Dire Mattioli, almeno dal 1930 in poi, voleva dire egualmente Banca
Commerciale Italiana e fedeltà costruttiva, ed espansiva, a Benedetto
Croce e al di lui magistero storico. Dire Mattioli voleva altresì dire
libertà: libertà a tutti i livelli e a tutti i costi, operante, inesausto
antifascismo dal 1920 al 1945. Voleva pure dire illuminato mecenatismo non articolato in clamorose elargizioni, ma piuttosto da una
tenace, intelligente protezione, sì da portare un vero poeta alla ribalta
ed ivi conservarlo (o un Manzi', uno per tutti, alla fama).

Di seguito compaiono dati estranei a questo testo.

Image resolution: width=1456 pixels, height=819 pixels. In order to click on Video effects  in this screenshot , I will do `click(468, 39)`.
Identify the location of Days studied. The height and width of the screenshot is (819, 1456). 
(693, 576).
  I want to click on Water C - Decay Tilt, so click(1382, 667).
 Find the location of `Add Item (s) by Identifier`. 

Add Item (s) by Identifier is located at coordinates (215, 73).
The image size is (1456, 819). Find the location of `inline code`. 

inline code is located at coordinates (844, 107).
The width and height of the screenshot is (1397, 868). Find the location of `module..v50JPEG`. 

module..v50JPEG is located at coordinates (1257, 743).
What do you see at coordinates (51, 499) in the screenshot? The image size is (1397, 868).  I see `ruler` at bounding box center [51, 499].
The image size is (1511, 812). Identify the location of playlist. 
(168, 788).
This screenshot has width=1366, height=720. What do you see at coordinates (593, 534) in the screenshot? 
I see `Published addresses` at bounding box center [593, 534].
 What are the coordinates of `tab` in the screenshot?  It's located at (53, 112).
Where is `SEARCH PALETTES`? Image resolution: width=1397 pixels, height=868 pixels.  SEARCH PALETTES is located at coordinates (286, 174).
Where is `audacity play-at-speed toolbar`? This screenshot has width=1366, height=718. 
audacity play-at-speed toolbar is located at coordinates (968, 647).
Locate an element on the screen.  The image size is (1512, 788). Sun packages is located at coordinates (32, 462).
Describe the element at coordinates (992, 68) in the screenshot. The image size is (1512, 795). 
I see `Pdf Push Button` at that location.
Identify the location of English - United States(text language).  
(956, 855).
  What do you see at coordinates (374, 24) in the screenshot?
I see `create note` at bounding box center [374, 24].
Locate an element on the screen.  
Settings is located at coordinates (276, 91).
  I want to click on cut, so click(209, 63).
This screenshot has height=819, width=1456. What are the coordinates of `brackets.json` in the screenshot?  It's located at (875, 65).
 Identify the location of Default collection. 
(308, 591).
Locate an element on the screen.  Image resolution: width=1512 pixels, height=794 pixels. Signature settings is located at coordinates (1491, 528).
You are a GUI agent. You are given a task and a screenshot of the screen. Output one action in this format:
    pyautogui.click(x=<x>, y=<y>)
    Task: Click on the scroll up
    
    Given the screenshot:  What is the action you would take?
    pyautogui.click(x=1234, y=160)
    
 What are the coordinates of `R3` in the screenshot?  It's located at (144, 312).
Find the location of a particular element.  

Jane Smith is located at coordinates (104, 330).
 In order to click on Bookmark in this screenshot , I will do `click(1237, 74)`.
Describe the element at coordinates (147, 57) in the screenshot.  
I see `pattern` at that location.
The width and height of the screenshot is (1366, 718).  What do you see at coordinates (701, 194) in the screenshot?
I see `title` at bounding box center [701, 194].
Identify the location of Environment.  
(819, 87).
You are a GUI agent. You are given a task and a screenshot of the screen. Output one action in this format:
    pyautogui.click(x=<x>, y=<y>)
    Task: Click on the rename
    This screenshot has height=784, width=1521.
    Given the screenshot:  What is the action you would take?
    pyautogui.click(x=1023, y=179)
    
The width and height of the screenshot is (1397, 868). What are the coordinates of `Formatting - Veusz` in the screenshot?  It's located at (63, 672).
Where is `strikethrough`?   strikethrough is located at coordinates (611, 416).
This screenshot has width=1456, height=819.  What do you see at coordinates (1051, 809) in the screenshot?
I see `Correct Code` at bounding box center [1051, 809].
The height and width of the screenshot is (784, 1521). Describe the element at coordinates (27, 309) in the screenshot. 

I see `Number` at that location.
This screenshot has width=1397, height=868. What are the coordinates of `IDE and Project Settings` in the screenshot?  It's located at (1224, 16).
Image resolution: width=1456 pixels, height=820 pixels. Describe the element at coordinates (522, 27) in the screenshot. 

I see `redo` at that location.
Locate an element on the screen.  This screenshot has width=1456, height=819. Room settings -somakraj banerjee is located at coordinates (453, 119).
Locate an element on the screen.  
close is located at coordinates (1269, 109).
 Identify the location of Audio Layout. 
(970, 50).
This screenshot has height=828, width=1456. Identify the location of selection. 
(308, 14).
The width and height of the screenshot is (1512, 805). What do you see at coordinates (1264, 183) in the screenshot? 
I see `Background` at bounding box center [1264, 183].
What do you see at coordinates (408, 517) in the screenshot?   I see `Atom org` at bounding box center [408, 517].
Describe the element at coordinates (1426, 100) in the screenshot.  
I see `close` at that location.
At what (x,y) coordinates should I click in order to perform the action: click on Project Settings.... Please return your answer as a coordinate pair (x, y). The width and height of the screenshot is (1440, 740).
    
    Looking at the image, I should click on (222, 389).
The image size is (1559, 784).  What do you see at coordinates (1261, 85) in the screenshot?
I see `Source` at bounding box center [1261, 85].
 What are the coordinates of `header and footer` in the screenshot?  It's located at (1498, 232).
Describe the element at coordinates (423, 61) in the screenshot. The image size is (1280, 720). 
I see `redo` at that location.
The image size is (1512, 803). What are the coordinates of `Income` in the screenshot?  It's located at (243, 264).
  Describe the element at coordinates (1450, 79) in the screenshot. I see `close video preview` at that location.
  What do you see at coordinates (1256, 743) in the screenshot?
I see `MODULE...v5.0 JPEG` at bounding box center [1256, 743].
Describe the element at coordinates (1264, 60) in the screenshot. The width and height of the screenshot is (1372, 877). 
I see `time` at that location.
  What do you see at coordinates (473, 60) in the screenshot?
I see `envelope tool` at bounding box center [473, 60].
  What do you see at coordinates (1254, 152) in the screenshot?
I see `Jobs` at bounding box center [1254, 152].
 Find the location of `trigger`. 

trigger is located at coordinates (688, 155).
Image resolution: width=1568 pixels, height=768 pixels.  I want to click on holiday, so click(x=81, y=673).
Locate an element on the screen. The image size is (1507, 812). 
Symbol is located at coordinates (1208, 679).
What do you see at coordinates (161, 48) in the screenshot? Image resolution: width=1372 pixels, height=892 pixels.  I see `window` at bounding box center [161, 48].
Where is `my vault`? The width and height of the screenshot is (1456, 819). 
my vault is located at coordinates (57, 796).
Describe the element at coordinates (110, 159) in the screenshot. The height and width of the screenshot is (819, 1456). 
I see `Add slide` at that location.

La sua entrata alla Comit ebbe un avvio abbastanza curioso. Vediamo prima davvicino il precoce Mattioli e poi la famosa grande
Banca milanese di piazza della Scala. Il giovane abruzzese conquista
la maturità classica a 17 anni al Liceo di Chieti e la laurea in Economia politica all'Università di Genova non ancora ventunenne.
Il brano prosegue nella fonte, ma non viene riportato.